» **Activity**
Repeat the lines below exactly as written, please, from the line with "1024x768 pixels." to the line with "You are a computer-use agent. 1024x600", both lines included, and no others.

» **Extracted data**
########
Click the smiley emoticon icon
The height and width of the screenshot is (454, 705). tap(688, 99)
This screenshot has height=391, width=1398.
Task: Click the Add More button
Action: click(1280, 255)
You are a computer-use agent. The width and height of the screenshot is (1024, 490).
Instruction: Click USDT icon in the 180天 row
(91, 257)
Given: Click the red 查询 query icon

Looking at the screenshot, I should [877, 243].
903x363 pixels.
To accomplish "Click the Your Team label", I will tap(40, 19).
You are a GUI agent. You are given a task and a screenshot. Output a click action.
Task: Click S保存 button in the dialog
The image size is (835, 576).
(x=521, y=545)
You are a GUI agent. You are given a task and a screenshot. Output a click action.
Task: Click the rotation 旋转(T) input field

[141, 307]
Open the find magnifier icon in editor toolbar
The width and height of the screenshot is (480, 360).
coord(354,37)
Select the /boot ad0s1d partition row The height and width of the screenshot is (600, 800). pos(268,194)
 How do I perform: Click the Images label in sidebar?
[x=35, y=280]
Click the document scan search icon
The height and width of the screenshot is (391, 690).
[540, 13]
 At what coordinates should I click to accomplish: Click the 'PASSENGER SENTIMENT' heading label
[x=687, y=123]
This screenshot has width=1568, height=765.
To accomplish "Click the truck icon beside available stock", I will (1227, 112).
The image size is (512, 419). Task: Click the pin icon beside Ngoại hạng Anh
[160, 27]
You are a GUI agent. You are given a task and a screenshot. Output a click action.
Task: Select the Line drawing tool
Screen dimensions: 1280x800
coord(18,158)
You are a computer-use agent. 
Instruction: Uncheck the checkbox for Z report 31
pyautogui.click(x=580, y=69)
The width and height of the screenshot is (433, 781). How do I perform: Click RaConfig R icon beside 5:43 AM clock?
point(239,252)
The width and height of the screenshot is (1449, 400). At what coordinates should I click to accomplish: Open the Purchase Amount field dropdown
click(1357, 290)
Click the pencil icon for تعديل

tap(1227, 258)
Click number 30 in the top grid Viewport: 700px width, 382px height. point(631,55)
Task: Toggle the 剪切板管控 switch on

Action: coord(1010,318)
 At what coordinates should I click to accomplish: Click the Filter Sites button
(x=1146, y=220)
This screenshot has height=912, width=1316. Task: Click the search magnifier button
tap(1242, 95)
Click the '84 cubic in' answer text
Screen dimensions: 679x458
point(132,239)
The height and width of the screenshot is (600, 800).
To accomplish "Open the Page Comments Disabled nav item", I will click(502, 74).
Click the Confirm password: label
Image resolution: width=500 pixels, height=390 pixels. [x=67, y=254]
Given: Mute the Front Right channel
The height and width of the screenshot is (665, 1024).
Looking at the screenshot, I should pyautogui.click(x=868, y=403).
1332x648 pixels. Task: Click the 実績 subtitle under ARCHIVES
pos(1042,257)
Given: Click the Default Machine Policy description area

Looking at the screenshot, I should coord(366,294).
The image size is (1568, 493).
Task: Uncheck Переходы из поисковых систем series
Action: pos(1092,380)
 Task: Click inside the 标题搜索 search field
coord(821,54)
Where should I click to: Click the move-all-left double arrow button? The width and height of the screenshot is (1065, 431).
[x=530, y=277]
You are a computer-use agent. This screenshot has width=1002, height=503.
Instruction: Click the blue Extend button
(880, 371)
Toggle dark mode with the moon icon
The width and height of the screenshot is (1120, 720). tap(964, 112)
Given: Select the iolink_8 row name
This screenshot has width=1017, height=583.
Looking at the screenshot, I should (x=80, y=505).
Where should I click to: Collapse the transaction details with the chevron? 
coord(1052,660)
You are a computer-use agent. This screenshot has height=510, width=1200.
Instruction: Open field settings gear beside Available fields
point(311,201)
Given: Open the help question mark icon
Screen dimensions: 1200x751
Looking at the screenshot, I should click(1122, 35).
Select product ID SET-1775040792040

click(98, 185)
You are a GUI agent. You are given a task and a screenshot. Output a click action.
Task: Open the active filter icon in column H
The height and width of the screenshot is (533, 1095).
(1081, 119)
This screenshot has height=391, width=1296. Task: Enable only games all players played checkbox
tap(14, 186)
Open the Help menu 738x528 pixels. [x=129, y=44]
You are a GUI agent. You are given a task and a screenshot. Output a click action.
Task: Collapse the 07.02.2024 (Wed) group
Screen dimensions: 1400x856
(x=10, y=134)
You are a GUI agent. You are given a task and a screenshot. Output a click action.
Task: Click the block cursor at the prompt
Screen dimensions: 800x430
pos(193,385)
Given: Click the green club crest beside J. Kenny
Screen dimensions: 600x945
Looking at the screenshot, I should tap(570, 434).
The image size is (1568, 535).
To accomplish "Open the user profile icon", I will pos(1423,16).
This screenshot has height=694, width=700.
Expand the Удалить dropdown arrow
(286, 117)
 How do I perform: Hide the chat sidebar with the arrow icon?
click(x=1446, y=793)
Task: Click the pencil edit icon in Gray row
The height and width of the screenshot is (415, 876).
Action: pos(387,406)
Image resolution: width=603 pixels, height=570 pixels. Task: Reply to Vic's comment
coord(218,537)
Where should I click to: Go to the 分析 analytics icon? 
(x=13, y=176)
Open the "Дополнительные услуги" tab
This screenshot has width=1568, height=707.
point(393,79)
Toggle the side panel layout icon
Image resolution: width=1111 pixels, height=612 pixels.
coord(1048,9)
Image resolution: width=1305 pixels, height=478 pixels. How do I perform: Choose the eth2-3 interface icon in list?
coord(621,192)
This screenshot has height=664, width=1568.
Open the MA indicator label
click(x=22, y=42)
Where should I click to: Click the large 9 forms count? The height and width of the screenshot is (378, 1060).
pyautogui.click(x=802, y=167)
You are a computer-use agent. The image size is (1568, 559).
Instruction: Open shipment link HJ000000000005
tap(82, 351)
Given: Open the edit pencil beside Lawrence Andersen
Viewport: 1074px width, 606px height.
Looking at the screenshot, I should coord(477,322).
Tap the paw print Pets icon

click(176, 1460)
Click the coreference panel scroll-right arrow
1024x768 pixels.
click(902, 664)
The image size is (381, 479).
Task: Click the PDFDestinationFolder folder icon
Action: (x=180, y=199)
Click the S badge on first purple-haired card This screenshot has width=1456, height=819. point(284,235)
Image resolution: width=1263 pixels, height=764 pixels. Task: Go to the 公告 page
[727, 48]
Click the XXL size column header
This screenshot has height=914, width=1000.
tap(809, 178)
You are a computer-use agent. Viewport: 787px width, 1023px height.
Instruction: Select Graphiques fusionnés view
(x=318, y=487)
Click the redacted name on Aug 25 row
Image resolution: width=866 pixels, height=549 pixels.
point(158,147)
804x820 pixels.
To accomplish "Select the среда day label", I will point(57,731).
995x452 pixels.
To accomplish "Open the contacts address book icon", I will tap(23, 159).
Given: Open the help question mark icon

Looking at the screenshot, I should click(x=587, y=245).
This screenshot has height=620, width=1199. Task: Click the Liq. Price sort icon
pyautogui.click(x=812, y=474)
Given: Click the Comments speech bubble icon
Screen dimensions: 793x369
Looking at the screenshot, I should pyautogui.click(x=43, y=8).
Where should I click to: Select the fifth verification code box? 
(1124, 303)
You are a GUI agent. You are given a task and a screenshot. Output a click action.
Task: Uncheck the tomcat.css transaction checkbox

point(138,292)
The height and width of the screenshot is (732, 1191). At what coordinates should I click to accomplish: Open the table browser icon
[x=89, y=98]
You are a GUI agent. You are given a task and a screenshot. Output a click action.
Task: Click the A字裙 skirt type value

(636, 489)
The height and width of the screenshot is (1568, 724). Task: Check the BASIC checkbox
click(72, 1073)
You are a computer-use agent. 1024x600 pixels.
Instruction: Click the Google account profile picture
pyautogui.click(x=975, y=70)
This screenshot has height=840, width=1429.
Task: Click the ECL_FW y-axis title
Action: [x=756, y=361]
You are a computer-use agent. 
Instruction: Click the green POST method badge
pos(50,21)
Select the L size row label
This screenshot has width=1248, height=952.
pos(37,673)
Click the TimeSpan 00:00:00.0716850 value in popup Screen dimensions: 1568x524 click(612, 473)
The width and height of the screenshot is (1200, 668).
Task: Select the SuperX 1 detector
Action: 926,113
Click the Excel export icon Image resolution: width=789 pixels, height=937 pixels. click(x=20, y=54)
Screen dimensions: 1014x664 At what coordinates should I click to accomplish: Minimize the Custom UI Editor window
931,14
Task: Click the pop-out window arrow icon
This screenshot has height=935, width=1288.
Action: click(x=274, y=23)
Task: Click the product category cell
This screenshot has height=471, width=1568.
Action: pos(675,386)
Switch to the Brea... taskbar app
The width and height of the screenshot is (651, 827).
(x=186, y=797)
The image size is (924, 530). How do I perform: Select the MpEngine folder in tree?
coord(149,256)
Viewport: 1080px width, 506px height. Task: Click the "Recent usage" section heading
########
» **Result of the task**
1024x768 pixels.
click(902, 664)
The image size is (381, 479).
Task: Click the PDFDestinationFolder folder icon
Action: (x=180, y=199)
Click the S badge on first purple-haired card This screenshot has width=1456, height=819. point(284,235)
Image resolution: width=1263 pixels, height=764 pixels. Task: Go to the 公告 page
[727, 48]
Click the XXL size column header
This screenshot has height=914, width=1000.
tap(809, 178)
You are a computer-use agent. Viewport: 787px width, 1023px height.
Instruction: Select Graphiques fusionnés view
(x=318, y=487)
Click the redacted name on Aug 25 row
Image resolution: width=866 pixels, height=549 pixels.
point(158,147)
804x820 pixels.
To accomplish "Select the среда day label", I will point(57,731).
995x452 pixels.
To accomplish "Open the contacts address book icon", I will tap(23, 159).
Given: Open the help question mark icon

Looking at the screenshot, I should click(x=587, y=245).
This screenshot has height=620, width=1199. Task: Click the Liq. Price sort icon
pyautogui.click(x=812, y=474)
Given: Click the Comments speech bubble icon
Screen dimensions: 793x369
Looking at the screenshot, I should pyautogui.click(x=43, y=8).
Where should I click to: Select the fifth verification code box? 
(1124, 303)
You are a GUI agent. You are given a task and a screenshot. Output a click action.
Task: Uncheck the tomcat.css transaction checkbox

point(138,292)
The height and width of the screenshot is (732, 1191). At what coordinates should I click to accomplish: Open the table browser icon
[x=89, y=98]
You are a GUI agent. You are given a task and a screenshot. Output a click action.
Task: Click the A字裙 skirt type value

(636, 489)
The height and width of the screenshot is (1568, 724). Task: Check the BASIC checkbox
click(72, 1073)
You are a computer-use agent. 1024x600 pixels.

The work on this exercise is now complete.